Second Day: Hidden Valley Trail and the Hall of Horrors at Ryan Ranch

Horror Show:

There are many ways to climb rocks at Joshua Tree, so rock climbers like to go there. Whether you like top roping or bouldering, the Hall of Horrors has several cliff walls that would be great for climbing in either of those ways.

Even though Joshua Tree National Park has no permanent guides, several rock climbing guides in the area can show you around. On the other hand, mountaineers who have enough training should go out on their own.

Secret Path in the Valley:

The Hidden Valley Waypoint Nature Trail is a fast, fun park stroll. The one-kilometer walk takes an hour. These enormous boulders in the park are said to have been hiding places for famed cattle rustlers.

The trail is excellent for walking and provides a picnic spot distant from the parking lot. Big mountains obscured this region, making it tough to view. This is a great roadside lunch site in Joshua Tree, where camping is scarce.

Ryan Mountain and Ryan Ranch:

After establishing Joshua Tree National Park 96 years ago, many individuals flocked to the region to mine for gold and silver, including Ryan Ranch and Ryan Mountain. Jepp married Tom Ryan in 1898 and constructed a residence near Ryan Mountain. The building's origins may be there.

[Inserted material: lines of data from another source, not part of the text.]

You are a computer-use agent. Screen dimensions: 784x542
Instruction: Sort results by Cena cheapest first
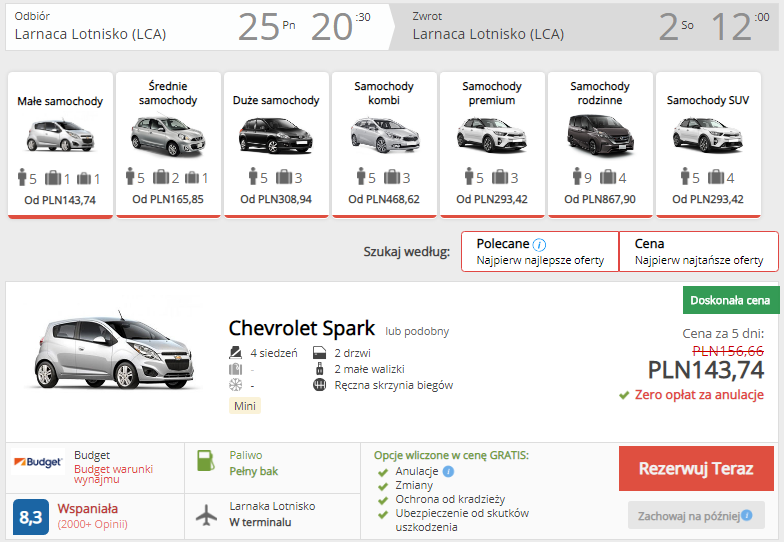pos(698,252)
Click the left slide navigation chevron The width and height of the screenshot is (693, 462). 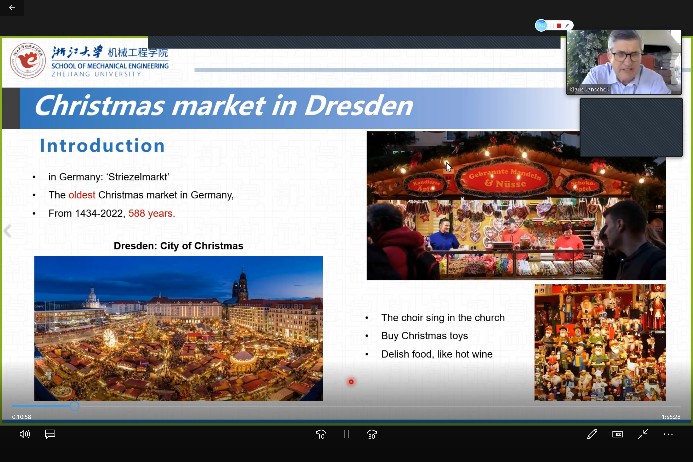(x=8, y=231)
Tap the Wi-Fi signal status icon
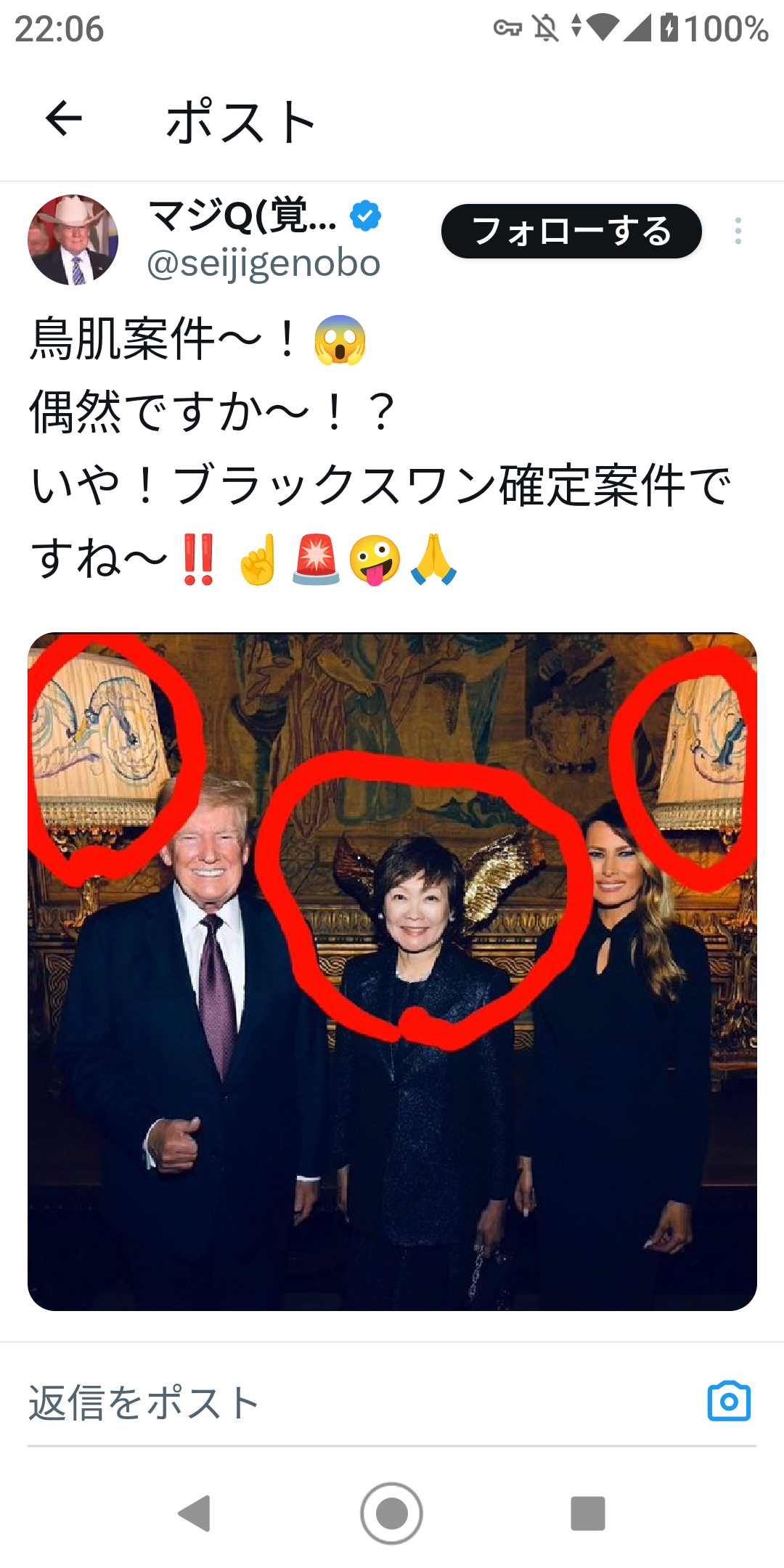The width and height of the screenshot is (784, 1568). click(601, 28)
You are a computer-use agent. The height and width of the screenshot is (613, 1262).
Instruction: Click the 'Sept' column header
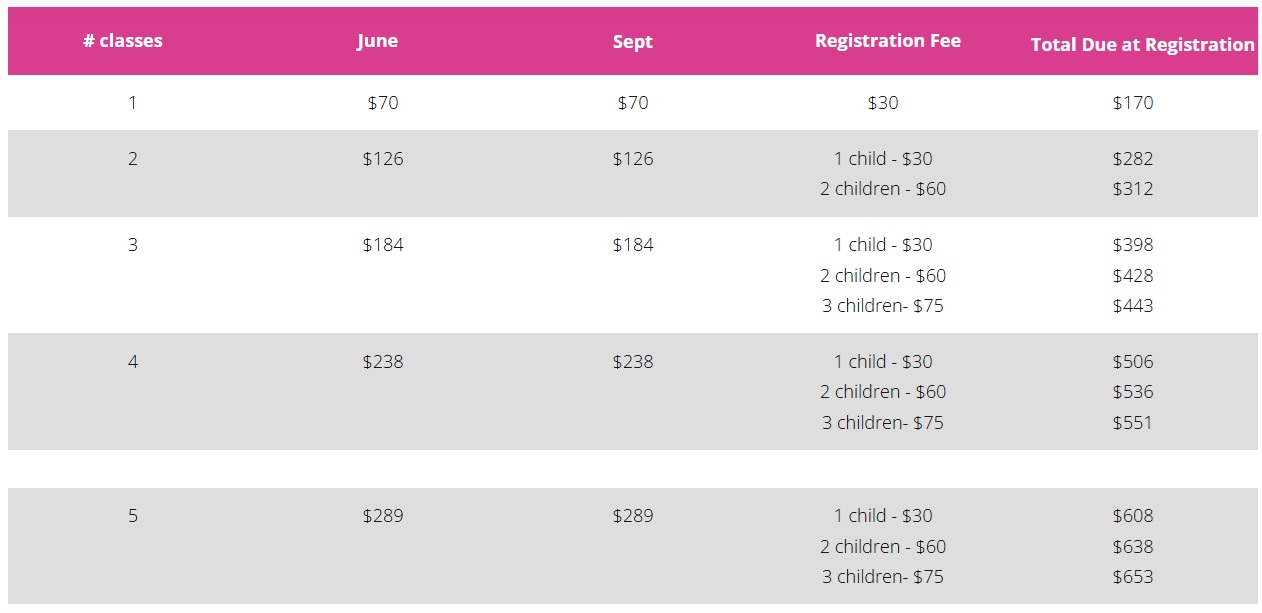pyautogui.click(x=632, y=41)
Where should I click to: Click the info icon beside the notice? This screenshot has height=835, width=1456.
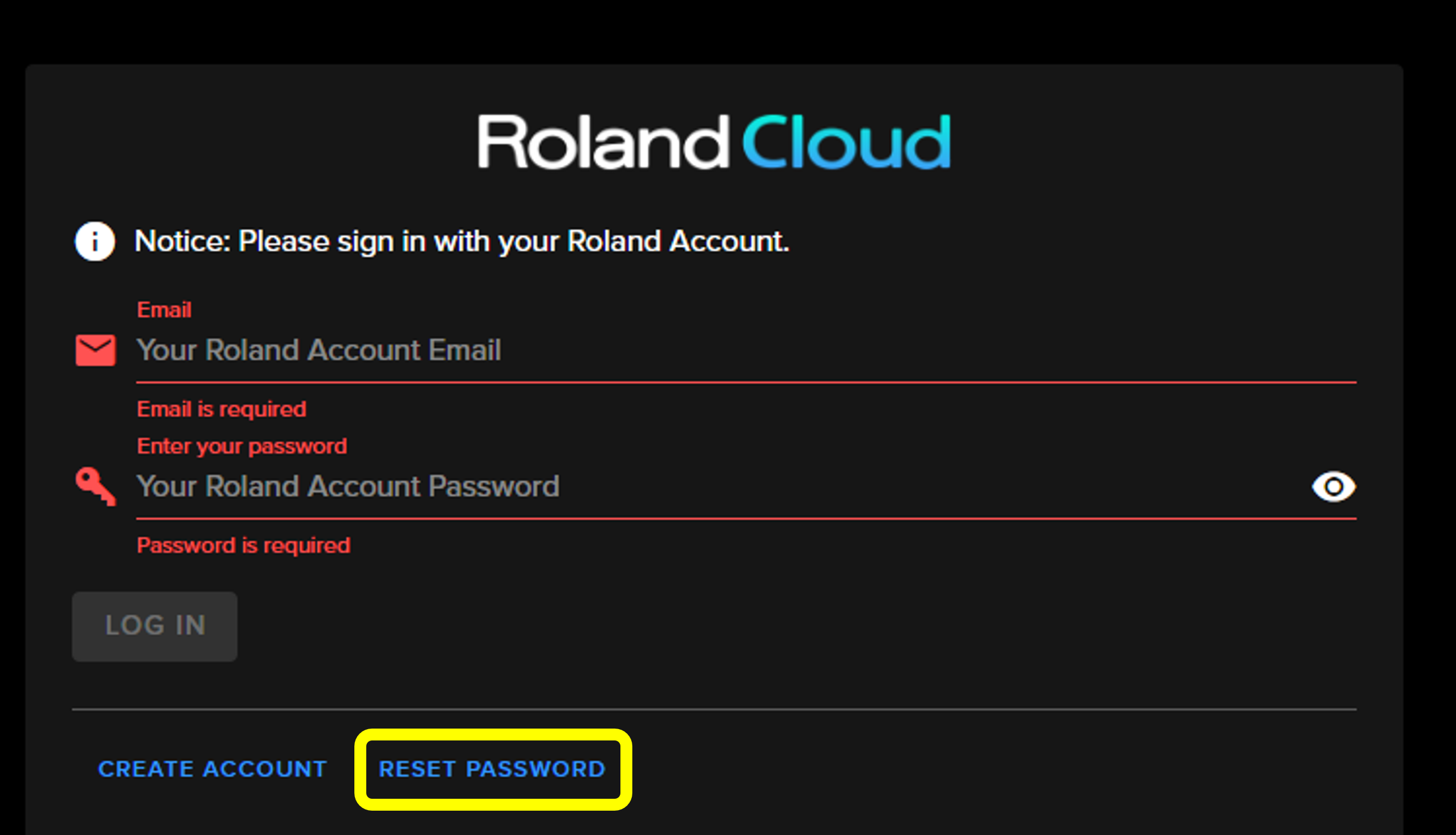click(95, 241)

Artifacts from the same time and the collapsing adobe brick wall that was their residence are scattered across the region. People dug up items in many areas. The remnants of a windmill, other mining equipment, signs, and a covered well might give you an impression of desert mining.

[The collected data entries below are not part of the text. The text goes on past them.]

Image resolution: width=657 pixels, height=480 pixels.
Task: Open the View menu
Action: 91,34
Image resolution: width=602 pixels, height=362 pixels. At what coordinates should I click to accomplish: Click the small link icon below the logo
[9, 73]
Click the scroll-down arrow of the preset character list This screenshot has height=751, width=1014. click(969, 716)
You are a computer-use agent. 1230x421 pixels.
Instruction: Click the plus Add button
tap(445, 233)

Travel Itinerary: Day 3: Lost Horse Mine, Joshua Tree Saloon, and Crochet Museum

Mine for Lost Horses:

Visitors staying in the Joshua Tree area for three days must plan enough time to get to the Lost Horse Mine. Even though it's a bit longer than the other scheduled events, people who go to the park often seem to like the extra distance.

This 6.5-mile loop will take you about three hours to finish. You'll see some beautiful scenery and the Dead Horse Mine.

Saloon in the Joshua Tree:

You deserve a respite after the lengthy voyage to the Lost Horse Mine. After seeing Joshua Tree National Park's natural splendor, visit Joshua Tree, California.

The Joshua Tree Valley Saloon & Grill provides excellent meals and live music on certain days. The pub has been around since 1984, longer than the park, and its fish tacos are famous.

Famous Crochet Collection:

After seeing the Joshua Tree, head to the World Famous Crochet Museum. Go there even if you don't like clothing or art—it's beautiful. The museum's green box has knitted creatures and other items. It's unclear how museum director Shari Elf crochets.


Weekend visits to Joshua Tree National Park will be memorable. After seeing the vast and diverse landscape, walking among the famed Joshua Trees, and admiring the desert, it's time to reflect on your journey and share what you learned. After your two- or three-day trek, appreciate the serene and vast nature you observed. You may wish to arrange another Joshua Tree National Park vacation soon. You're eager to discover the park's natural beauties and mysteries.